Pentingnya Branding UMKM disampaikan mahasiswa Alvin Riza Priatsya dari Sekolah Vokasi. Dengan pembuatan logo untuk UMKM dapat meningkatkan daya tarik visual produk terutama pada kemasan dan media promosi, logo yang menarik dapat menumbuhkan kepercayaan konsumen, karena produk memiliki identitas yang jelas. Hal ini menjadi penting terutama dalam menghadapi persaingan pasar yang semakin meningkat.

Antusiasme pelaku UMKM sangat positif berdasarkan dari respon yang diberikan warga dilihat dari dialog yang terjadi antara mahasiswa dengan pemilik usaha. Selain itu minat warga terhadap kegiatan sosialisasi ini tergolong ramai serta aktif ketika sesi tanya jawab, di luar hal tersebut, mahasiswa juga mendapatkan insight baru dan menarik yang dapat digunakan ketika di dunia kerja, atau ketika bermasyarakat nanti.

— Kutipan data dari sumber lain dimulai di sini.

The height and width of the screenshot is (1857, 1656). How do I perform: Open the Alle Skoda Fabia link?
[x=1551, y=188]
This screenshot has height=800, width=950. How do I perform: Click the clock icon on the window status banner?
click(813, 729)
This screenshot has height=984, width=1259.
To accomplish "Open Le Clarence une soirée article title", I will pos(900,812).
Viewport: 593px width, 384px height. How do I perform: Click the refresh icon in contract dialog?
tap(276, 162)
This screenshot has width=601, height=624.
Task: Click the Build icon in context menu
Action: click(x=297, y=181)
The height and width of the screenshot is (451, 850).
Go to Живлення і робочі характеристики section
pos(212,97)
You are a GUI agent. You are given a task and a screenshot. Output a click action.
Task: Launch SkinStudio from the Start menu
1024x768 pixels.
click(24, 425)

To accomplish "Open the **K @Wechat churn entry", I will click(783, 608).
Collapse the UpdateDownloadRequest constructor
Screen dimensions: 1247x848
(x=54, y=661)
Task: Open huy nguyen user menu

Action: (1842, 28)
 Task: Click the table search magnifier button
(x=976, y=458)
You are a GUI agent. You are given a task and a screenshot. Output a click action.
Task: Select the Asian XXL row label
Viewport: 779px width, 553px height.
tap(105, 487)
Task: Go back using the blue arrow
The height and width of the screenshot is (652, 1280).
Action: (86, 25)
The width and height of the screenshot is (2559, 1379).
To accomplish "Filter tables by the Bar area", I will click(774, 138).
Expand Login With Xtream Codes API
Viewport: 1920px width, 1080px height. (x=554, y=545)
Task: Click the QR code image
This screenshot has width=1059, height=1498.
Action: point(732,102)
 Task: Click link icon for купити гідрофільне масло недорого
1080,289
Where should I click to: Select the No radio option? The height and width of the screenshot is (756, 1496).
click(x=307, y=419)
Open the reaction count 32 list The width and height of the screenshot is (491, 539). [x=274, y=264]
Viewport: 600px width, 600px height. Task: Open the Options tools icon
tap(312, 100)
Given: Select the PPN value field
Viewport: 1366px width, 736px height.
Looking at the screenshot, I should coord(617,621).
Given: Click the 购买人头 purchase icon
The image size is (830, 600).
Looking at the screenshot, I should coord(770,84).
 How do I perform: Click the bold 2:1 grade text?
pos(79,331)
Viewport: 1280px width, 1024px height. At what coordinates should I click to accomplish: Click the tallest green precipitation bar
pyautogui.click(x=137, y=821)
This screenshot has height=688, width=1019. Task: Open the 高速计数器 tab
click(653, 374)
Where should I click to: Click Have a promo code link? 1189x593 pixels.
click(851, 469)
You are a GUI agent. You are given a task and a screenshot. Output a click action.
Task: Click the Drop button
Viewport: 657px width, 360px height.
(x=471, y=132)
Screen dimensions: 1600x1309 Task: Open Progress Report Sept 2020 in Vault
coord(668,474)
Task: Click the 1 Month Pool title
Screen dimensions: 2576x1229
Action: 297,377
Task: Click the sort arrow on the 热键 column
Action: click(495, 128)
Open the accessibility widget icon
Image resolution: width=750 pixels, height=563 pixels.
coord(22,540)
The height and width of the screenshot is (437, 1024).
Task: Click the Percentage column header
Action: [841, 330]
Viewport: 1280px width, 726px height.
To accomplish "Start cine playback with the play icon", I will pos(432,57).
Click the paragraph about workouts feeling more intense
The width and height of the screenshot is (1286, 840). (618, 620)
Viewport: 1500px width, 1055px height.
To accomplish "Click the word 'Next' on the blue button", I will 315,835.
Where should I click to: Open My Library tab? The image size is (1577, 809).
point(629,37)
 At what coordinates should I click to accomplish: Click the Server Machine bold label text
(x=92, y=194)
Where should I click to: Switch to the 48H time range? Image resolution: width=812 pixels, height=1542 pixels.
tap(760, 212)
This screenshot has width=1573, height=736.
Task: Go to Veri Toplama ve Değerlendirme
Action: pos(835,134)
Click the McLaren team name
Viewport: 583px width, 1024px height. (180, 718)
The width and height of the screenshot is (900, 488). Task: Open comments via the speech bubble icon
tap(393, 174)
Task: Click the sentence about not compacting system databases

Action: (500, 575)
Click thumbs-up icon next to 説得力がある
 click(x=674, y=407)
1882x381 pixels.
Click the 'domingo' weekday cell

Dengan diadakannya kegiatan sosialisasi ini, harapannya pelaku usaha atau UMKM di Desa Tangkisanpos dapat lebih maksimal dalam memanfaatkan potensi usahanya, sehingga Desa Tangkisanpos, Kab. Kalten menjadi desa yang sektor perdangannya maju serta meningkatkan ekonomi warga desa.